:: Quoted passage ::
┌──
For instance, Jones and Schneider showed that national average IQ
was more robust than other human capital variables and was statistically
significant at the 1% level in all 455 growth regressions that
controlled for all 18 factors that passed Sala-i-Martin, Doppelhofer,
and Miller's (2004) robustness tests. Of course, as with all the
growth regression literature, a key difficulty is disentangling cause
and effect. Thus, in this article, we run no growth regressions
whatsoever. Instead, we perform a simple calibration of the
IQ-productivity relationship based on widely agreed upon microeconomic parameters. That means we can directly estimate one causal channel
running from cognitive ability to productivity. In the process, we learn
the following:
(1) If one knows the average IQ of a nation's citizens as
estimated by Lynn and Vanhanen (2002, 2006), one can predict the average
wages that immigrants from that country will earn upon their arrival in
the United States--whether or not one controls for immigrant education
and even if the test is completely visual rather than verbal. In other
words, national average IQ predicts part of what Hendricks (2002) calls
"unmeasured worker skill."
(2) We find that a 1-point increase in national average IQ predicts
1% higher immigrant wages--precisely the value found repeatedly in
microeconometric studies (note that by construction, 1 IQ point
[approximately equal to] 1/15th of a standard deviation within any large
national population). Together, Points 1 and 2 provide further evidence
that cross-country IQ tests are valid predictors of worker productivity.
└──
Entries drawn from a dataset
┌──
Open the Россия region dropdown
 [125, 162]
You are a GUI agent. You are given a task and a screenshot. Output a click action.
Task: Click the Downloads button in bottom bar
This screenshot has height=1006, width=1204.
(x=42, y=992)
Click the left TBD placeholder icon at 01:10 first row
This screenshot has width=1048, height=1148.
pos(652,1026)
└──
:: Your assignment ::
Rewrite the passage on national IQ and productivity from "(2) We find" to "of worker productivity.", changing "microeconometric studies" to "empirical studies". These entries come from a separate source.

:: Task result ::
(2) We find that a 1-point increase in national average IQ predicts
1% higher immigrant wages--precisely the value found repeatedly in
empirical studies (note that by construction, 1 IQ point
[approximately equal to] 1/15th of a standard deviation within any large
national population). Together, Points 1 and 2 provide further evidence
that cross-country IQ tests are valid predictors of worker productivity.